Below are records. Find each line in them that holds the word "agent" and copy it.
--- INPUT DATA Enclosed Below ---
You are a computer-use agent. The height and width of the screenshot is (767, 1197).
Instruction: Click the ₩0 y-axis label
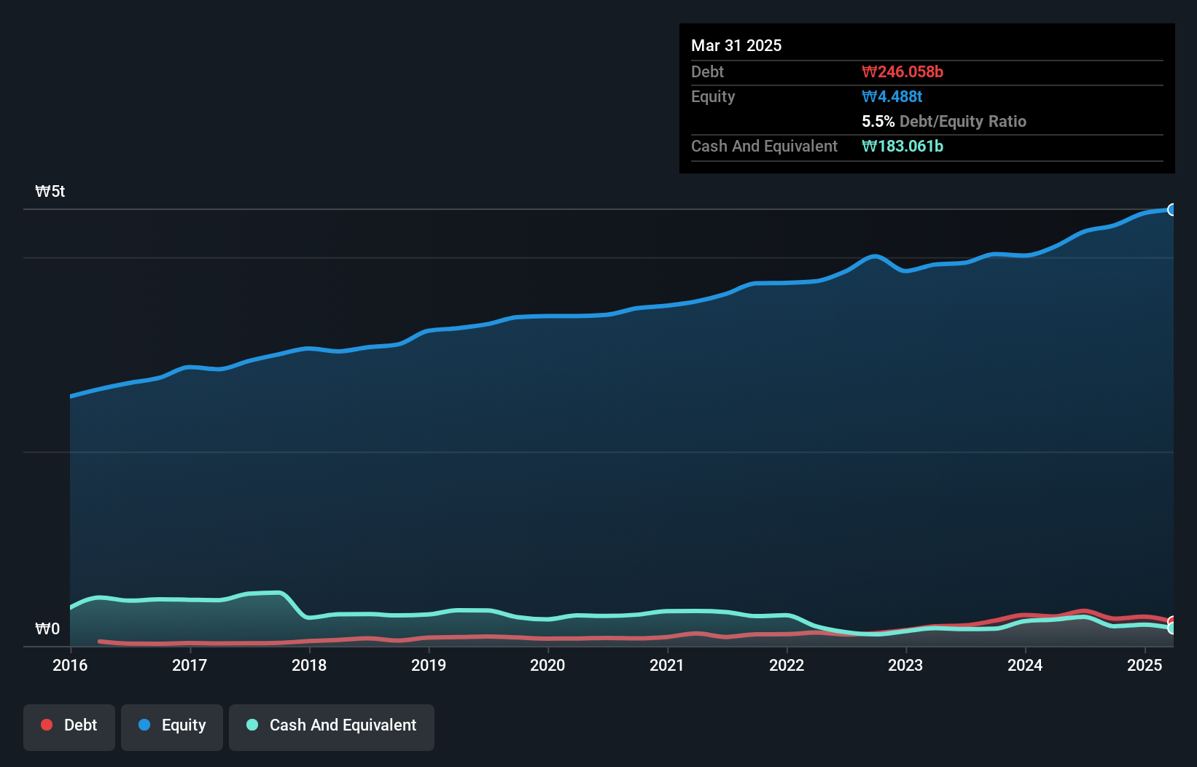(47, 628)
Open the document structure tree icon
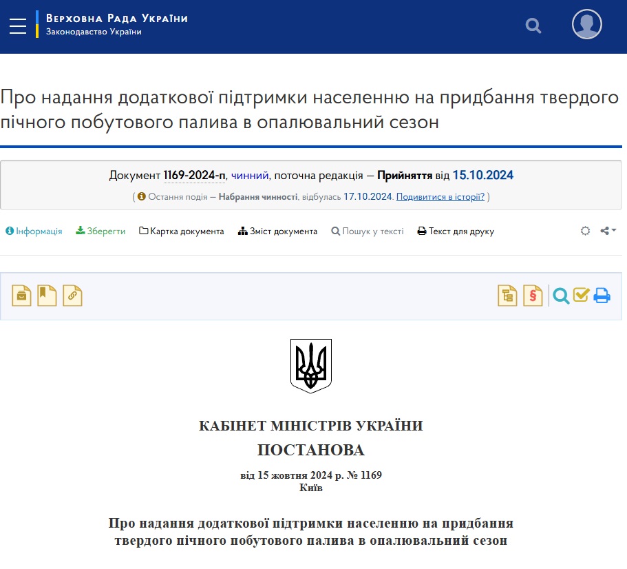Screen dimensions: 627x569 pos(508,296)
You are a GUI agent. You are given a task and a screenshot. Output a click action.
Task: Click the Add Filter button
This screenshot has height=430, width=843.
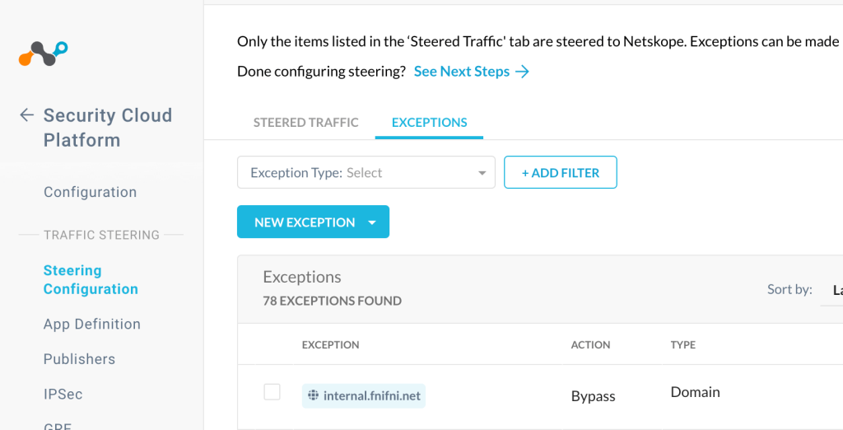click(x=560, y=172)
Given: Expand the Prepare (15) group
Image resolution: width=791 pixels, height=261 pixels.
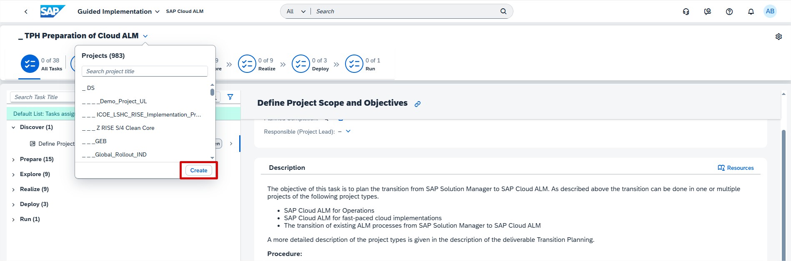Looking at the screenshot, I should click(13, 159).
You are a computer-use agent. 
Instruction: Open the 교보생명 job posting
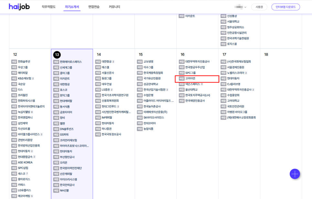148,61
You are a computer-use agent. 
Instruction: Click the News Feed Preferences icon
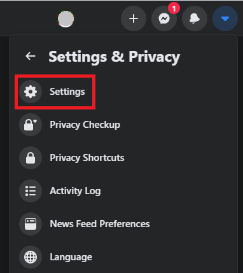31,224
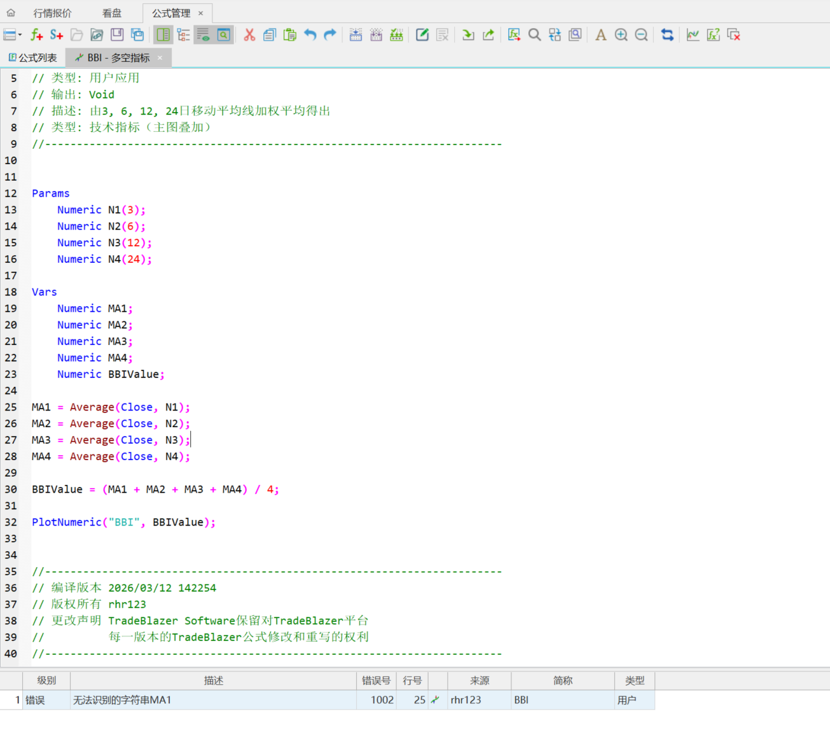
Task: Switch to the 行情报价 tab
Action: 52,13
--- End of Enclosed INPUT DATA ---
● **SOLUTION TO THIS PROBLEM**:
You are a computer-use agent. The height and width of the screenshot is (767, 1197).
You are a GUI agent. You are given a task and a screenshot. Output a click action.
You are a computer-use agent. 
You are a computer-use agent. 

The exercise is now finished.